▸ **Request**: Put the lines between the one containing "Screen dimensions: 712x519" and the one containing "pyautogui.click(x=542, y=157)", inclusive, into a JSON list of strings, one string per line and no blank lines. Leave the pictures out.

▸ **Given entries**:
►

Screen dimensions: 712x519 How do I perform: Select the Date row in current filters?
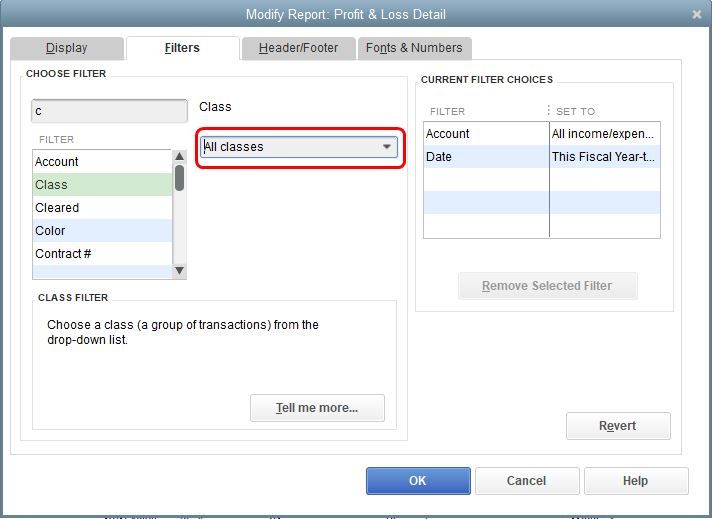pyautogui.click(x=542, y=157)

◄
►

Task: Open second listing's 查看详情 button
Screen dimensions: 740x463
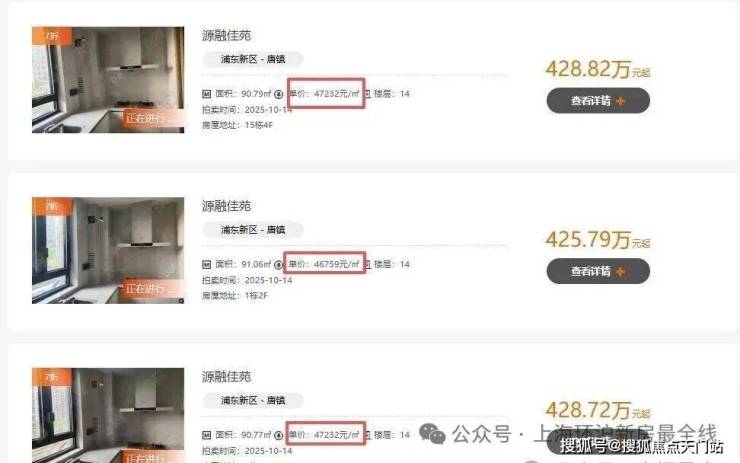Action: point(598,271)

◄

▸ **Result of this exercise**:
[
  "Screen dimensions: 712x519 How do I perform: Select the Date row in current filters?",
  "pyautogui.click(x=542, y=157)"
]